ECLI:NL:RBDHA:2024:185
Rechtbank Den Haag
- Eerste aanleg - enkelvoudig
- Rechtspraak.nl
Bestuursrechtelijke procedure inzake asielaanvraag en dwangsom bij niet tijdig beslissen door de staatssecretaris van Justitie en Veiligheid
In deze zaak heeft eiser op 13 januari 2022 een aanvraag tot het verlenen van een verblijfsvergunning asiel voor bepaalde tijd ingediend. Na het indienen van de aanvraag heeft eiser de staatssecretaris van Justitie en Veiligheid op 3 juni 2022 in gebreke gesteld, omdat er niet tijdig op zijn asielaanvraag was beslist. Eiser heeft vervolgens beroep ingesteld. De rechtbank heeft op 14 november 2022 het beroep gegrond verklaard en de staatssecretaris opgedragen binnen twee weken een besluit te nemen. Echter, de staatssecretaris heeft opnieuw niet tijdig beslist, wat heeft geleid tot een tweede beroep van eiser op 31 maart 2023, dat wederom gegrond werd verklaard. De rechtbank heeft de staatssecretaris wederom opgedragen om binnen twee weken een besluit te nemen, maar ook deze termijn is overschreden. Eiser heeft op 19 september 2023 voor de derde keer beroep ingesteld tegen het niet tijdig nemen van een besluit.
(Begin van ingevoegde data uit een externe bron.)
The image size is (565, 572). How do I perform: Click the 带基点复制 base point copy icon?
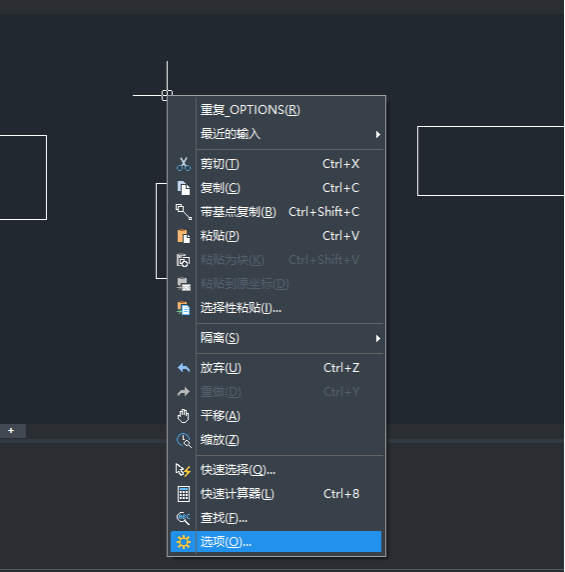click(183, 212)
De rechtbank heeft op basis van artikel 8:54 van de Algemene wet bestuursrecht (Awb) uitspraak gedaan zonder zitting. De rechtbank heeft vastgesteld dat het niet tijdig nemen van een besluit gelijkgesteld kan worden met een besluit, en dat eiser recht heeft op een dwangsom. De rechtbank heeft bepaald dat de staatssecretaris binnen acht weken na de uitspraak een besluit moet nemen op de asielaanvraag van eiser. Indien deze termijn wordt overschreden, verbeurt de staatssecretaris een dwangsom van € 200,- per dag, met een maximum van € 15.000,-. Daarnaast is de staatssecretaris veroordeeld in de proceskosten van eiser tot een bedrag van € 437,50.
De uitspraak is gedaan door mr. J.L. Boxum, rechter, en is openbaar gemaakt op rechtspraak.nl. Eiser heeft de mogelijkheid om binnen zes weken na de uitspraak een verzetschrift in te dienen als hij het niet eens is met de uitspraak.